- [Task to complete]:
Each record that follows must be printed exactly as given.

---

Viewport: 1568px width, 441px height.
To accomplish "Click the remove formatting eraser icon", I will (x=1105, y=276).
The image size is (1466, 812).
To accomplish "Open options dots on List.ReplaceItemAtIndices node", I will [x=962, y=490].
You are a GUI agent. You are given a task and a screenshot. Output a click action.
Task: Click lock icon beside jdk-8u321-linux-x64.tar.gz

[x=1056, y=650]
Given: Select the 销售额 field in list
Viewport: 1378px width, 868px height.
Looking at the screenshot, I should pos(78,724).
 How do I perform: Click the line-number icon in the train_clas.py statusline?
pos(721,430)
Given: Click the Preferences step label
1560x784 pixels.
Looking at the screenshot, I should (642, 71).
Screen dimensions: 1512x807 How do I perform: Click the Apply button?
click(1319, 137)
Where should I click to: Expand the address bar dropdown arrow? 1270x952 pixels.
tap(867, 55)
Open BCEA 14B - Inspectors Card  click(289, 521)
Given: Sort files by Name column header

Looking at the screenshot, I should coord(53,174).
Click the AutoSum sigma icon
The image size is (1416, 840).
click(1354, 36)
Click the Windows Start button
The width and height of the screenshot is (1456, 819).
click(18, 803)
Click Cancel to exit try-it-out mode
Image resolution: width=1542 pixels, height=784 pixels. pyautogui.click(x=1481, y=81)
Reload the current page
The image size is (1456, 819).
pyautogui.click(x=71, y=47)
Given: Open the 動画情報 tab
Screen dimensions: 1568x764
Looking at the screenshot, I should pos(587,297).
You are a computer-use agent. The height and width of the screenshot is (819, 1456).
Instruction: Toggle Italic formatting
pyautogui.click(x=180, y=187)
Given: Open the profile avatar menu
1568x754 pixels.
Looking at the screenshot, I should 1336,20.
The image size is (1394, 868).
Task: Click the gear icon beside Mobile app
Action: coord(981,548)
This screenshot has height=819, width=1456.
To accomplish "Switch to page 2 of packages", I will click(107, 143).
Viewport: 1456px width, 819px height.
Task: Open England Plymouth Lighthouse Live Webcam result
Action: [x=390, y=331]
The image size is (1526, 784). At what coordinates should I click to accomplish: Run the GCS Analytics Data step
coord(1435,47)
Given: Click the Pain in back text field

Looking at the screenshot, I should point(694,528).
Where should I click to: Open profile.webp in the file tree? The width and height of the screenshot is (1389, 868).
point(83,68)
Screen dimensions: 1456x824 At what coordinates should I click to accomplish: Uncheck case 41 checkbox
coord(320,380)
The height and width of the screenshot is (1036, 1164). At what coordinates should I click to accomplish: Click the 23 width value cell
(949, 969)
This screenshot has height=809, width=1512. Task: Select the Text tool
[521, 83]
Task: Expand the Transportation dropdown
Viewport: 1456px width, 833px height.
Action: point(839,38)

---

- [Solution to this problem]:
Viewport: 1568px width, 441px height.
To accomplish "Click the remove formatting eraser icon", I will (x=1105, y=276).
The image size is (1466, 812).
To accomplish "Open options dots on List.ReplaceItemAtIndices node", I will [x=962, y=490].
You are a GUI agent. You are given a task and a screenshot. Output a click action.
Task: Click lock icon beside jdk-8u321-linux-x64.tar.gz

[x=1056, y=650]
Given: Select the 销售额 field in list
Viewport: 1378px width, 868px height.
Looking at the screenshot, I should pos(78,724).
 How do I perform: Click the line-number icon in the train_clas.py statusline?
pos(721,430)
Given: Click the Preferences step label
1560x784 pixels.
Looking at the screenshot, I should (642, 71).
Screen dimensions: 1512x807 How do I perform: Click the Apply button?
click(1319, 137)
Where should I click to: Expand the address bar dropdown arrow? 1270x952 pixels.
tap(867, 55)
Open BCEA 14B - Inspectors Card  click(289, 521)
Given: Sort files by Name column header

Looking at the screenshot, I should coord(53,174).
Click the AutoSum sigma icon
The image size is (1416, 840).
click(1354, 36)
Click the Windows Start button
The width and height of the screenshot is (1456, 819).
click(18, 803)
Click Cancel to exit try-it-out mode
Image resolution: width=1542 pixels, height=784 pixels. pyautogui.click(x=1481, y=81)
Reload the current page
The image size is (1456, 819).
pyautogui.click(x=71, y=47)
Given: Open the 動画情報 tab
Screen dimensions: 1568x764
Looking at the screenshot, I should pos(587,297).
You are a computer-use agent. The height and width of the screenshot is (819, 1456).
Instruction: Toggle Italic formatting
pyautogui.click(x=180, y=187)
Given: Open the profile avatar menu
1568x754 pixels.
Looking at the screenshot, I should 1336,20.
The image size is (1394, 868).
Task: Click the gear icon beside Mobile app
Action: coord(981,548)
This screenshot has height=819, width=1456.
To accomplish "Switch to page 2 of packages", I will click(107, 143).
Viewport: 1456px width, 819px height.
Task: Open England Plymouth Lighthouse Live Webcam result
Action: [x=390, y=331]
The image size is (1526, 784). At what coordinates should I click to accomplish: Run the GCS Analytics Data step
coord(1435,47)
Given: Click the Pain in back text field

Looking at the screenshot, I should point(694,528).
Where should I click to: Open profile.webp in the file tree? The width and height of the screenshot is (1389, 868).
point(83,68)
Screen dimensions: 1456x824 At what coordinates should I click to accomplish: Uncheck case 41 checkbox
coord(320,380)
The height and width of the screenshot is (1036, 1164). At what coordinates should I click to accomplish: Click the 23 width value cell
(949, 969)
This screenshot has height=809, width=1512. Task: Select the Text tool
[521, 83]
Task: Expand the Transportation dropdown
Viewport: 1456px width, 833px height.
Action: point(839,38)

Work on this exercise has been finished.